Another argument for retaining the JPA’s exclusive powers to regulate journalists is to safeguard Jordanian journalism from foreign interference. Ibrahim `Izz al-din, the head of Jordan’s Higher Media Council, told Human Rights Watch that the associations’ efforts have played an important cultural, economic and social role in the nation for fifty years. He fears that relinquishing mandatory membership will lead to foreign-funded offshoot press clubs.

However, many civil society organizations in Jordan are at least partially foreign funded, including the JPA, which has sought European Union funding. No one has imputed that such funding has led to a lowering of standards or infringed in any way on Jordanians’ enjoyment of their rights. Foreign funding of civil society organizations should not be confused with foreign ownership of media corporations, which the Jordanian legislature can choose to regulate. And in any event, the Press and Publications Law already prohibits Jordanian periodicals or specialized publications from receiving foreign funding (Press Law, article 20). It is thus unclear how mandatory membership in the JPA has any connection to foreign encroachment of the Jordanian press. It is clear, however, that mandatory membership in the JPA is not the appropriate mechanism for regulating foreign ownership of Jordanian media.

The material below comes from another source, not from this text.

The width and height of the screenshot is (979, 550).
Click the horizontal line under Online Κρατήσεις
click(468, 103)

Association needed to defend press freedoms?

Last, proponents of the status quo point to the relative weakness of press freedoms and to the need, consequently, for a strong association to defend journalists’ rights and freedom of speech. If membership becomes voluntary, they say, the association will lose its membership and, thereby, its power and ability to fight for press freedom.

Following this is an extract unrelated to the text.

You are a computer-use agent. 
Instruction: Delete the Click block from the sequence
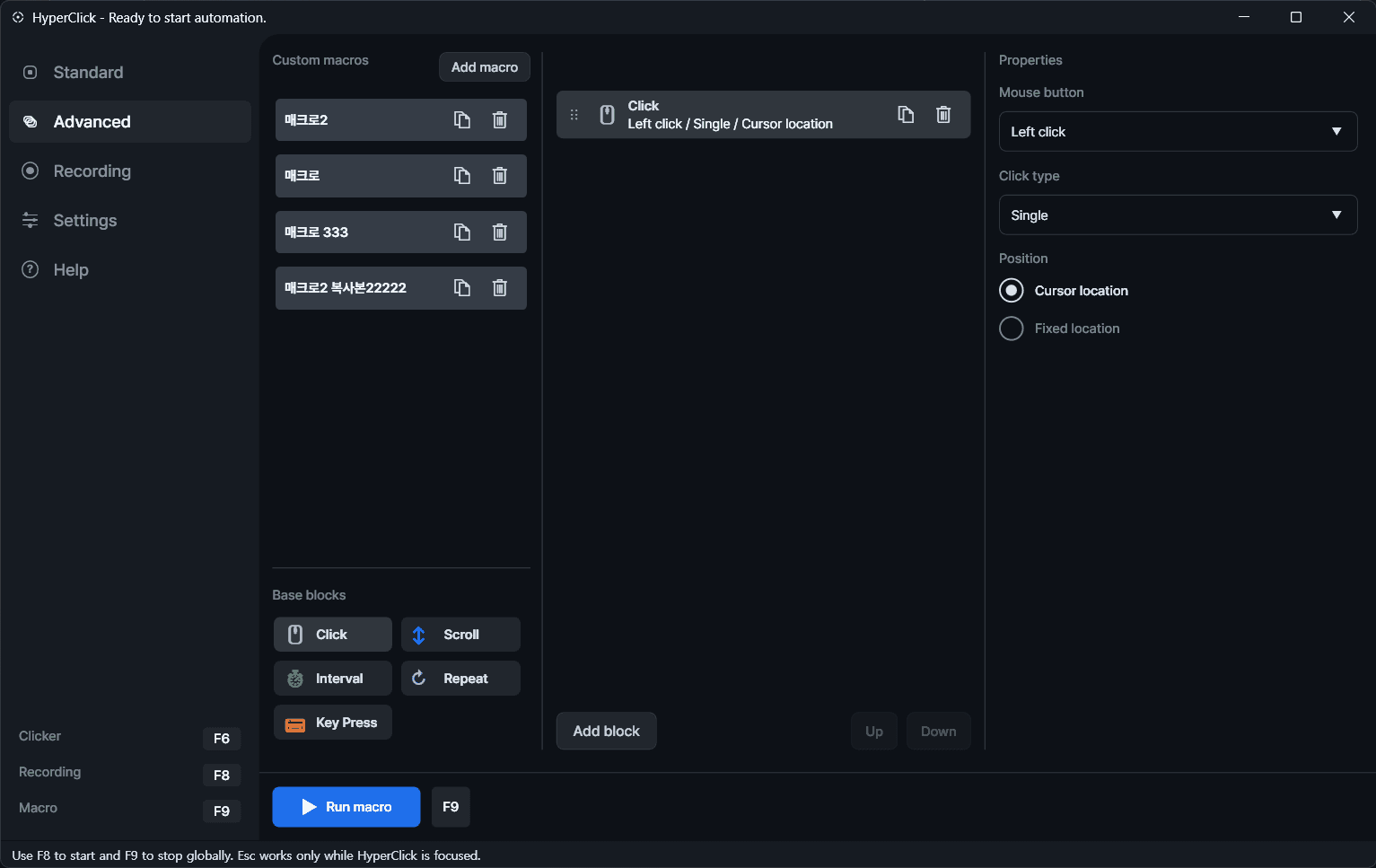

However, if the association proves itself valuable to journalists and their interests, there is no reason to believe that they will relinquish their membership. On this point, Tariq al-Mumani, the current JPA president, told Human Rights Watch that he believes the association will emerge stronger in any case, because members have come to better appreciate the associations’ services. For example, the JPA supports a Press and Publications bill, tentatively scheduled for parliamentary approval in December 2005, that would decriminalize violations of the Press and Publications Law, substituting fines for prison sentences, among other improvements.

It is clear that association members have serious questions about the usefulness of the association and that many oppose the mandatory membership requirement. In a survey of journalists regarding press freedoms in Jordan in 2004, CDFJ found that over half of respondents considered the association’s “role […] weak or acceptable in defending the press freedom.” During a conference organized by the Global Forum for Media Development in Amman, petitions against membership were circulated and according to an October 14 press release by Internews, which participated in the conference, “opponents of the practice [said that] forced membership in a journalists' syndicate is a commonly used system for controlling the press in the Arab world, in that journalists whose reports displease the syndicate can lose their membership and thus their ability to work as journalists.” Many in the audience criticized the syndicate as “a tool for repression of free media”.

Mandatory membership in the Jordanian Press Association is but one of several levels of restrictions on freedom of expression in Jordan. Various provisions of the Jordanian Press Association Law, the Press and Publications Law, and several articles in the Penal Code also restrict content. The membership clause is a particularly egregious restriction, as it violates a number of fundamental human rights: freedom of association and expression and the right to choose work freely. By abolishing the mandatory membership requirement, Jordan will be taking an important step in free speech reform. We look to your continued support in lifting this restriction and upholding Jordan’s international human rights obligations.